Summary
Do Less, Get More is Shaa Wasmund's argument that most people's productivity problem is not a shortage of effort or time but an excess of wrong activity. Wasmund, a British entrepreneur and business advisor, writes from the perspective of someone who spent years in high-visibility busyness before realizing that her highest-value work occupied only a fraction of her calendar. The book is short and direct: it makes the case for ruthless prioritization, then gives practical tools to do it.
The central idea is that busyness has become a social currency — a way of signaling importance and commitment that has little relationship to actual output. Wasmund argues that the first step is distinguishing between activity and achievement, and that most people avoid this distinction because inactivity feels like failure even when the activity is generating noise rather than value. She introduces what she calls the 80/20 audit applied to daily work: identifying the 20 percent of tasks that produce 80 percent of meaningful results, and systematically eliminating or delegating the rest.
A significant portion of the book deals with saying no — to commitments, meetings, requests, and habits that occupy time without earning it. Wasmund is frank that this is harder than it sounds because much of what fills a calendar is driven by other people's needs rather than your own priorities. She gives specific scripts and frameworks for declining gracefully, and addresses the psychological cost of saying yes to everything out of conflict avoidance or people-pleasing.
The book does not pretend to be comprehensive. Wasmund's tone is conversational and entrepreneurial, aimed primarily at small business owners and self-employed professionals rather than corporate employees. Readers looking for a deep systems framework will find the book too light. Those looking for permission to stop and a practical push to start cutting will find it useful and fast to act on.
Key takeaways
- 1.
Busyness is not the same as productivity. Filling a calendar signals commitment but rarely correlates with the output that actually matters.
- 2.
An 80/20 audit of your daily tasks — identifying the 20 percent that produces 80 percent of your results — is the starting point for meaningful simplification.
- 3.
Saying no is a skill that requires practice, scripts, and the willingness to accept short-term discomfort to protect long-term focus.
- 4.
Most calendars are filled by other people's priorities rather than your own. The default is drift; deliberate scheduling is an active choice.
- 5.
Delegation is not about offloading work you dislike — it is about returning time to the work only you can do and that produces the most value.
- 6.
Clarity about your one or two most important goals transforms the daily prioritization problem into a simple filter: does this move me toward those goals or away from them?
- 7.
Perfectionism is often a form of avoidance: a reason to keep doing small things rather than attempting the large ones where failure would be visible.
Discussion questions
Use these on your own, with a book club, or as chat starters in Superbook.
- 1.

Data section:
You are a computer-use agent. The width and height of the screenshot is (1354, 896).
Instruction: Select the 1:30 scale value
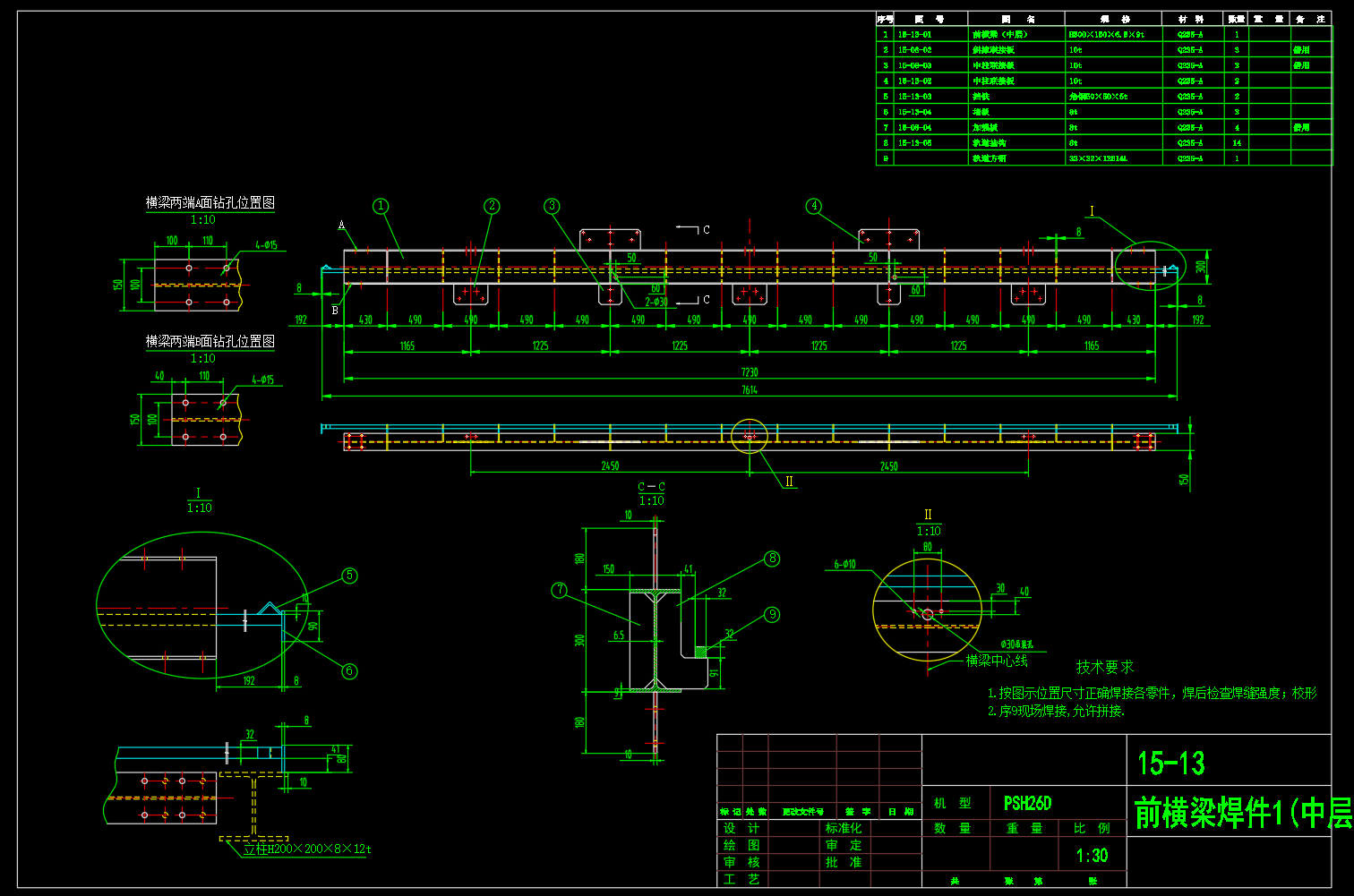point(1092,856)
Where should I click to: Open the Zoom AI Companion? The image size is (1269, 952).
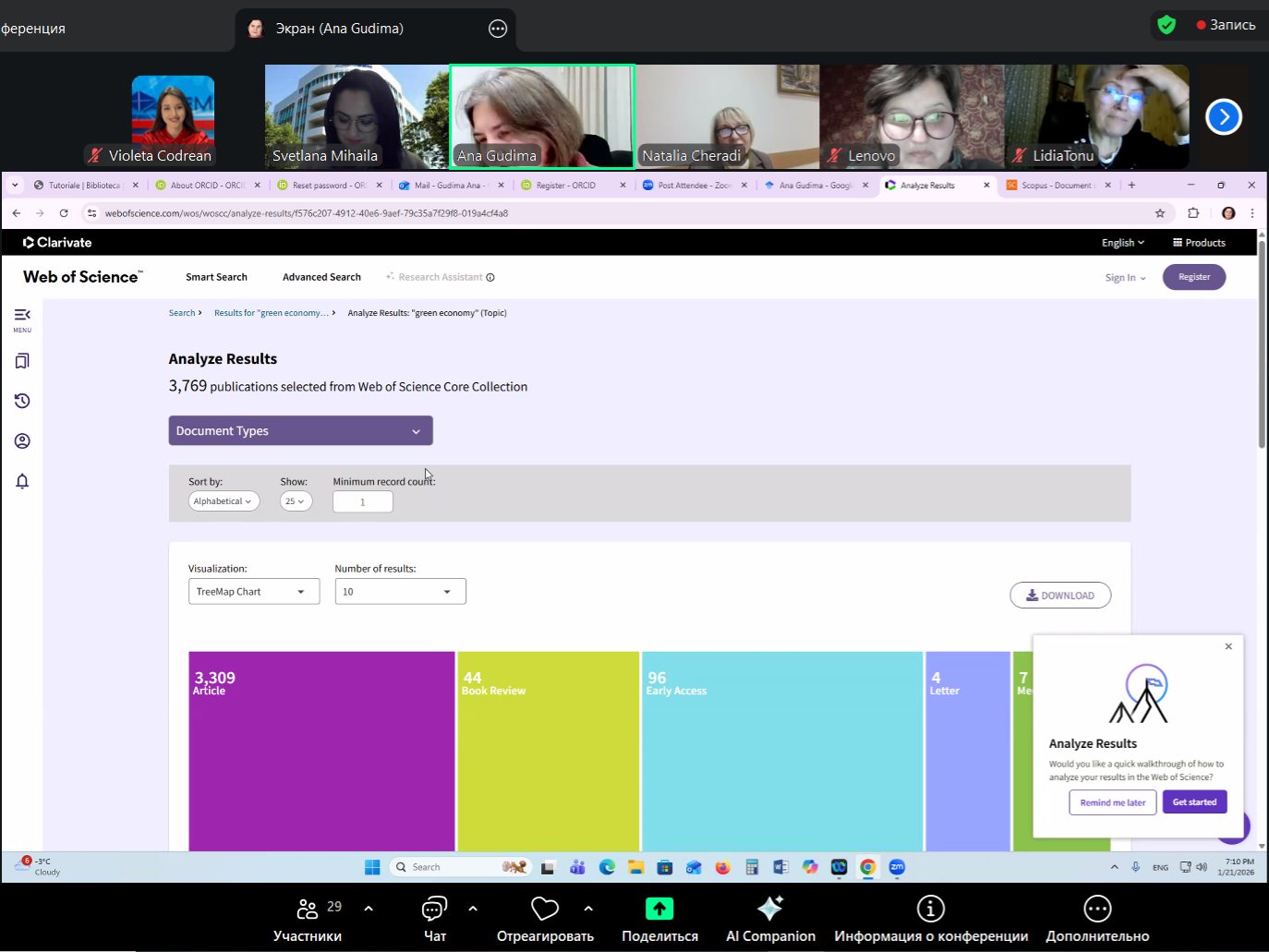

Jobs:
**A)** From the book summary, list the four things Wasmund says people should learn to say no to.
**B)** Answer these questions using the book summary:
(i) How is Shaa Wasmund described?
(ii) Which readers is the book mainly aimed at?
(iii) What does the book summary call perfectionism?
**C)** Quote the part of the book summary that opens with the words containing "Busyness is not" and closes with "the most value.".
The data has no part in any of this work.

Results by task:
**A)** Commitments, meetings, requests, and habits

**B)**
(i) She is a British entrepreneur and business advisor.
(ii) It is aimed mainly at small business owners and self-employed professionals.
(iii) It calls perfectionism often a form of avoidance.

**C)**
Busyness is not the same as productivity. Filling a calendar signals commitment but rarely correlates with the output that actually matters.
- 2.
An 80/20 audit of your daily tasks — identifying the 20 percent that produces 80 percent of your results — is the starting point for meaningful simplification.
- 3.
Saying no is a skill that requires practice, scripts, and the willingness to accept short-term discomfort to protect long-term focus.
- 4.
Most calendars are filled by other people's priorities rather than your own. The default is drift; deliberate scheduling is an active choice.
- 5.
Delegation is not about offloading work you dislike — it is about returning time to the work only you can do and that produces the most value.